• PROBLEM STATEMENT
Give the rows below as a Markdown table with the columns Number and Line, starting at the first row and ending at the row that contains "The height and width of the screenshot is (508, 770).". Number the rows in order and leave out blank lines.

• DATA SECTION
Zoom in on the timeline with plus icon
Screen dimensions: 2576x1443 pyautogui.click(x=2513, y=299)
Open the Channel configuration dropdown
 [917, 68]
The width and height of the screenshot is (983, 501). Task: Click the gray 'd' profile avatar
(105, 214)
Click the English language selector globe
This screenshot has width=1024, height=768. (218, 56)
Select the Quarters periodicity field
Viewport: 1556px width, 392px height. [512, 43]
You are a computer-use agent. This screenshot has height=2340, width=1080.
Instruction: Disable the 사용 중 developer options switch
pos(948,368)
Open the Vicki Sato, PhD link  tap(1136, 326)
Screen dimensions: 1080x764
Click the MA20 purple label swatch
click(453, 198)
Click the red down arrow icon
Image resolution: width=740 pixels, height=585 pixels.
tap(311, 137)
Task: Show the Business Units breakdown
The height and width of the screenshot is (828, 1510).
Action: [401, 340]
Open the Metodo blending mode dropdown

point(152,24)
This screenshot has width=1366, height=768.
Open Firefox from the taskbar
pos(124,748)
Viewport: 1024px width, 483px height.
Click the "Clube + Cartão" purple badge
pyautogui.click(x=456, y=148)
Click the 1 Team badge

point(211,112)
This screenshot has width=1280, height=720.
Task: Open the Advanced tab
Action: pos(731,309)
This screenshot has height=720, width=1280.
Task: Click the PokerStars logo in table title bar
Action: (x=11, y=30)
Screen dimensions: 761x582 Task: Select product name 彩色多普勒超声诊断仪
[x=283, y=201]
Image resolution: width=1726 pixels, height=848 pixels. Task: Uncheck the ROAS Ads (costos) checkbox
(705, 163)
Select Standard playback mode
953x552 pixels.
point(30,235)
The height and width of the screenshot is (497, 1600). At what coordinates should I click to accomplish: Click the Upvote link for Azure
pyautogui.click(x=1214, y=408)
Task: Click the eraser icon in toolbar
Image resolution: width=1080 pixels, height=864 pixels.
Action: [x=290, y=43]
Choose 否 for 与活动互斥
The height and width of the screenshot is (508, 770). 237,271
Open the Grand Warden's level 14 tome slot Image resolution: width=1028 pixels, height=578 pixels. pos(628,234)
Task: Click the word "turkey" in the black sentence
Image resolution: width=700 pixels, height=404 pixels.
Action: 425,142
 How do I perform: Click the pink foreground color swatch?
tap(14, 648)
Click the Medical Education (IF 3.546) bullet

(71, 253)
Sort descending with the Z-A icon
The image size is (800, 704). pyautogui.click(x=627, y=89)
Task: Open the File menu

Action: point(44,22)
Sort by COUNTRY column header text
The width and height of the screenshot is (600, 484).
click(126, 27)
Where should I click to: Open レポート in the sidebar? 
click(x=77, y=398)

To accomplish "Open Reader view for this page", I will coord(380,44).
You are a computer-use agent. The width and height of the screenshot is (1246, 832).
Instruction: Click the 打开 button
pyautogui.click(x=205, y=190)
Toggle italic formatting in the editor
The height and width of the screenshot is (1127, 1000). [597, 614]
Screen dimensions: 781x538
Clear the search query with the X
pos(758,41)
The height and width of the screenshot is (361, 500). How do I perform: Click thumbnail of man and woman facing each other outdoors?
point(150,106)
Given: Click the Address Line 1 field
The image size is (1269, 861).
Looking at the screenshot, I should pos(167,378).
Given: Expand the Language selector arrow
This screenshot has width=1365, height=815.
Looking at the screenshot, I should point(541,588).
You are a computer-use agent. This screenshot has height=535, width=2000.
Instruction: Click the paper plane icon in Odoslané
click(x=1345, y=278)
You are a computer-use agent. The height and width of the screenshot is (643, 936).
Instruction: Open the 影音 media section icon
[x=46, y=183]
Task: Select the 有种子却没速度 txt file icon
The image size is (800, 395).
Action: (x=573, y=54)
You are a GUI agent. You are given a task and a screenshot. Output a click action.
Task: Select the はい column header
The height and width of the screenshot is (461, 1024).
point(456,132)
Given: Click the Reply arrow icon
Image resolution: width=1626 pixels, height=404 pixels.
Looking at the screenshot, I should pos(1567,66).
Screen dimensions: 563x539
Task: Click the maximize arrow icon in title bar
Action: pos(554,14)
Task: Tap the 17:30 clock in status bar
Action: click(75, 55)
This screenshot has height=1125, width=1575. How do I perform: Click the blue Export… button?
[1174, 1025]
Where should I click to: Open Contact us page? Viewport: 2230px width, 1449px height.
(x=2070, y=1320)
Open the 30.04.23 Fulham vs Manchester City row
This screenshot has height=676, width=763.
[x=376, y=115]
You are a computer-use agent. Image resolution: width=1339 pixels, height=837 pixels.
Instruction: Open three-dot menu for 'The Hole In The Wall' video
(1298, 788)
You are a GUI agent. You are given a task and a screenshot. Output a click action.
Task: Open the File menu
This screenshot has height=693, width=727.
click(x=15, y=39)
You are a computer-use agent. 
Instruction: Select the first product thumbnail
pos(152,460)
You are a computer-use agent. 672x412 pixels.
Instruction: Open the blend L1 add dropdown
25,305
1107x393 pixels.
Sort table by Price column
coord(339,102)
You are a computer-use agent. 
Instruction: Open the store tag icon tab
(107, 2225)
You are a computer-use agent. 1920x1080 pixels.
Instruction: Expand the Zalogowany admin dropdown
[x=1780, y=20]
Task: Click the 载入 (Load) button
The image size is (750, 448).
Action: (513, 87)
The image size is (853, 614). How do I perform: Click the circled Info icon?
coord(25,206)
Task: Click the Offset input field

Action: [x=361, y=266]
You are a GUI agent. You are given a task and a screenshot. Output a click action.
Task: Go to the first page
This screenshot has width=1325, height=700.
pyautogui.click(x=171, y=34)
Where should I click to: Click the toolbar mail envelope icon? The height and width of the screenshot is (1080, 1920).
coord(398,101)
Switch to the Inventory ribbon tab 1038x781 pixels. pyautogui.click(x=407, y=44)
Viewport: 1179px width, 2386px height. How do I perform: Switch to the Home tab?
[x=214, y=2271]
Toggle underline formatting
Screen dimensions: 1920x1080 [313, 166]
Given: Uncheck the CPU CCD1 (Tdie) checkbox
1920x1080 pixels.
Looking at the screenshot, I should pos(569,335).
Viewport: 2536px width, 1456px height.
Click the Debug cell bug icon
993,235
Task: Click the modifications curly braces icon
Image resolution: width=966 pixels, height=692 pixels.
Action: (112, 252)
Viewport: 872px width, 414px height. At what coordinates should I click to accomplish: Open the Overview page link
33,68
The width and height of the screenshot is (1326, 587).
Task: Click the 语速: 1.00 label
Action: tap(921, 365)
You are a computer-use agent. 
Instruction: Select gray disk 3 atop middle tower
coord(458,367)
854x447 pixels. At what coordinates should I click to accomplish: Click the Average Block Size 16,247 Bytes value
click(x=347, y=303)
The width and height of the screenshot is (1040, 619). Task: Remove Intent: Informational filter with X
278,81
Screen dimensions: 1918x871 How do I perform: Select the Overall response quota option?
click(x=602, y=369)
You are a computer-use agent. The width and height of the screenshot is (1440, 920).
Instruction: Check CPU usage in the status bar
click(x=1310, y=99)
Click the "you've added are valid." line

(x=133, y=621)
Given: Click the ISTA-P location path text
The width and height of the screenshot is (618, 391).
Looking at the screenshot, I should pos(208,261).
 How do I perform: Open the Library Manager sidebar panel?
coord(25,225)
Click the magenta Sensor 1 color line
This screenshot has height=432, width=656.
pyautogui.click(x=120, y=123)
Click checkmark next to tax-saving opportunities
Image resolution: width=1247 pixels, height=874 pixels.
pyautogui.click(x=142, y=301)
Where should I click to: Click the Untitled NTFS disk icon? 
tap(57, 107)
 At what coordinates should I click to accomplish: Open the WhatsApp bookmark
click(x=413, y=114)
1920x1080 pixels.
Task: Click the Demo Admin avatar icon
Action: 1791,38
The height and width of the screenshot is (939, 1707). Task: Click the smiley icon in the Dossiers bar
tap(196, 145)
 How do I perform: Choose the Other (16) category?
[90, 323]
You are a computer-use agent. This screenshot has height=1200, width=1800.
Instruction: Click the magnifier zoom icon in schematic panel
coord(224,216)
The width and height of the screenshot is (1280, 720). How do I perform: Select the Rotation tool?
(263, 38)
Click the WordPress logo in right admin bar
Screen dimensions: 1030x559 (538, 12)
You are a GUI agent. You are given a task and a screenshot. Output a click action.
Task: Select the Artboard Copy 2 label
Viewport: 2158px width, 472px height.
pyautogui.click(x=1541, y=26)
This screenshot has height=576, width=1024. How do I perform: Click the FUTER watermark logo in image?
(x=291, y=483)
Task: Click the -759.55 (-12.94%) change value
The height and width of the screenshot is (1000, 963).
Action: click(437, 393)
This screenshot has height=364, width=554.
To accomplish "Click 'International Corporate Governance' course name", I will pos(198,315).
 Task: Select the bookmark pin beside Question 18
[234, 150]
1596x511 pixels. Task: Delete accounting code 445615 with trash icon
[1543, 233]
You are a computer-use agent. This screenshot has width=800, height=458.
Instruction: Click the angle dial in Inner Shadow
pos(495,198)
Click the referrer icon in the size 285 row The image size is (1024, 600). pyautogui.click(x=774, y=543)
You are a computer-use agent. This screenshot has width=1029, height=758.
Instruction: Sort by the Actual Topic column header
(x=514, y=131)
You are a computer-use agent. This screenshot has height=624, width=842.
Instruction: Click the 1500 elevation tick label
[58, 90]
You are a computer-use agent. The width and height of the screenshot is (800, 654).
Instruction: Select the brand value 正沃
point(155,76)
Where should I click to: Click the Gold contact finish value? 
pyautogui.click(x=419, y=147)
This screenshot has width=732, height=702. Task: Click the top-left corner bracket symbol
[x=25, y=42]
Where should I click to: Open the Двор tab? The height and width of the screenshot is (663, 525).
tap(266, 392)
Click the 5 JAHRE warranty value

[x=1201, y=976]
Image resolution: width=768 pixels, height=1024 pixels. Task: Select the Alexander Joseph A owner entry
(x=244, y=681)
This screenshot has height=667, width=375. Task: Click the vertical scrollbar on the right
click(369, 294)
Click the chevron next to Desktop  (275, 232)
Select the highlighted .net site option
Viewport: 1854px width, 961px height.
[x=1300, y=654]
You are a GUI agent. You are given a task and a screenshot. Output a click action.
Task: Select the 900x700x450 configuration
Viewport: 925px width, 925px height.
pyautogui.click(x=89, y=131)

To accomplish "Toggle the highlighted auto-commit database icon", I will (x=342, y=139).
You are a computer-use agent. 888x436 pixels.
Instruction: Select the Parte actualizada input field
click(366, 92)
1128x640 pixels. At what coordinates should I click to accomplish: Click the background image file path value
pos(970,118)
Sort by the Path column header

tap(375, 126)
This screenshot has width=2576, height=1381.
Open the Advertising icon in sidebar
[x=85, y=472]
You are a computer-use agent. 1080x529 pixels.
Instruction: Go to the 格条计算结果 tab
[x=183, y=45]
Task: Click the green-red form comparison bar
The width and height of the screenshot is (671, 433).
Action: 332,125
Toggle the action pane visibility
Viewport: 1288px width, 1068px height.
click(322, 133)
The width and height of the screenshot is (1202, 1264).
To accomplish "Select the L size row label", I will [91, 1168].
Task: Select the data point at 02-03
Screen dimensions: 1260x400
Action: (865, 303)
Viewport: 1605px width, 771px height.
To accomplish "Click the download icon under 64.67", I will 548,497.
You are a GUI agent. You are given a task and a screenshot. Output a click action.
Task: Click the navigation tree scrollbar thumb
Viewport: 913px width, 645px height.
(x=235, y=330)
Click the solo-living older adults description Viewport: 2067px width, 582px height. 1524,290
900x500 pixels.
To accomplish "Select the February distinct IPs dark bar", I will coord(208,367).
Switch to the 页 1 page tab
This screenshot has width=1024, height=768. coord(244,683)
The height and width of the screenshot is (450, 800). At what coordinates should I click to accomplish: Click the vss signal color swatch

• THE RESPONSE
| Number | Line |
|---|---|
| 1 | Zoom in on the timeline with plus icon |
| 2 | Screen dimensions: 2576x1443 pyautogui.click(x=2513, y=299) |
| 3 | Open the Channel configuration dropdown |
| 4 |  [917, 68] |
| 5 | The width and height of the screenshot is (983, 501). Task: Click the gray 'd' profile avatar |
| 6 | (105, 214) |
| 7 | Click the English language selector globe |
| 8 | This screenshot has width=1024, height=768. (218, 56) |
| 9 | Select the Quarters periodicity field |
| 10 | Viewport: 1556px width, 392px height. [512, 43] |
| 11 | You are a computer-use agent. This screenshot has height=2340, width=1080. |
| 12 | Instruction: Disable the 사용 중 developer options switch |
| 13 | pos(948,368) |
| 14 | Open the Vicki Sato, PhD link  tap(1136, 326) |
| 15 | Screen dimensions: 1080x764 |
| 16 | Click the MA20 purple label swatch |
| 17 | click(453, 198) |
| 18 | Click the red down arrow icon |
| 19 | Image resolution: width=740 pixels, height=585 pixels. |
| 20 | tap(311, 137) |
| 21 | Task: Show the Business Units breakdown |
| 22 | The height and width of the screenshot is (828, 1510). |
| 23 | Action: [401, 340] |
| 24 | Open the Metodo blending mode dropdown |
| 25 | point(152,24) |
| 26 | This screenshot has width=1366, height=768. |
| 27 | Open Firefox from the taskbar |
| 28 | pos(124,748) |
| 29 | Viewport: 1024px width, 483px height. |
| 30 | Click the "Clube + Cartão" purple badge |
| 31 | pyautogui.click(x=456, y=148) |
| 32 | Click the 1 Team badge |
| 33 | point(211,112) |
| 34 | This screenshot has width=1280, height=720. |
| 35 | Task: Open the Advanced tab |
| 36 | Action: pos(731,309) |
| 37 | This screenshot has height=720, width=1280. |
| 38 | Task: Click the PokerStars logo in table title bar |
| 39 | Action: (x=11, y=30) |
| 40 | Screen dimensions: 761x582 Task: Select product name 彩色多普勒超声诊断仪 |
| 41 | [x=283, y=201] |
| 42 | Image resolution: width=1726 pixels, height=848 pixels. Task: Uncheck the ROAS Ads (costos) checkbox |
| 43 | (705, 163) |
| 44 | Select Standard playback mode |
| 45 | 953x552 pixels. |
| 46 | point(30,235) |
| 47 | The height and width of the screenshot is (497, 1600). At what coordinates should I click to accomplish: Click the Upvote link for Azure |
| 48 | pyautogui.click(x=1214, y=408) |
| 49 | Task: Click the eraser icon in toolbar |
| 50 | Image resolution: width=1080 pixels, height=864 pixels. |
| 51 | Action: [x=290, y=43] |
| 52 | Choose 否 for 与活动互斥 |
| 53 | The height and width of the screenshot is (508, 770). 237,271 |